* _What is being asked_
Please copy out each row below that contains the word "agent".

Word and item position data
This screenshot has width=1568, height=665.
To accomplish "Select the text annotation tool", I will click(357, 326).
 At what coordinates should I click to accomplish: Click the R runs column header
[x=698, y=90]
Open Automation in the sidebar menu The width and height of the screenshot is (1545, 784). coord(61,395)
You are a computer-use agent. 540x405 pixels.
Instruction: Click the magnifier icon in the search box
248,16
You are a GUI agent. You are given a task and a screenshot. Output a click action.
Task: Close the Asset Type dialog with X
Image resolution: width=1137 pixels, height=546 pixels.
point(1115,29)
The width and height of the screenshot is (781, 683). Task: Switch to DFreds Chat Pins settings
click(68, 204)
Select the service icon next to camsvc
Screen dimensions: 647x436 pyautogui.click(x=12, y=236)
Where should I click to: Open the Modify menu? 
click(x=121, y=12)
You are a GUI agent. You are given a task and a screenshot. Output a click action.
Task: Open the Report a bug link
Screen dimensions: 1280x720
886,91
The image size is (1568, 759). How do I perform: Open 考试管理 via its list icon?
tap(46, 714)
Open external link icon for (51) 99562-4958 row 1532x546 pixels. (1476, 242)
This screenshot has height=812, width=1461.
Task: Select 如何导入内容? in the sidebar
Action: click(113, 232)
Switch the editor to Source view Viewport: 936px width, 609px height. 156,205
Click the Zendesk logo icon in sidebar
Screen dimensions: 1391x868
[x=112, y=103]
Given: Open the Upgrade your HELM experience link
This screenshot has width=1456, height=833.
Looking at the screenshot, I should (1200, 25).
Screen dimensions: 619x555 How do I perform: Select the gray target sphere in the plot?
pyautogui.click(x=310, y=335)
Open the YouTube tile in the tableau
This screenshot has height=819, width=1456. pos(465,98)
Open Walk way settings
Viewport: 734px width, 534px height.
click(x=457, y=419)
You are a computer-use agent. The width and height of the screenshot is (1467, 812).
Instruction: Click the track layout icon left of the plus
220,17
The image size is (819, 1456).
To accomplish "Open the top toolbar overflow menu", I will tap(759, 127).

* _Solved exercise_
You are a computer-use agent. 540x405 pixels.
You are a GUI agent. You are given a task and a screenshot. Output a click action.
You are a GUI agent. You are given a task and a screenshot. Output a click action.
You are a computer-use agent. The width and height of the screenshot is (1467, 812).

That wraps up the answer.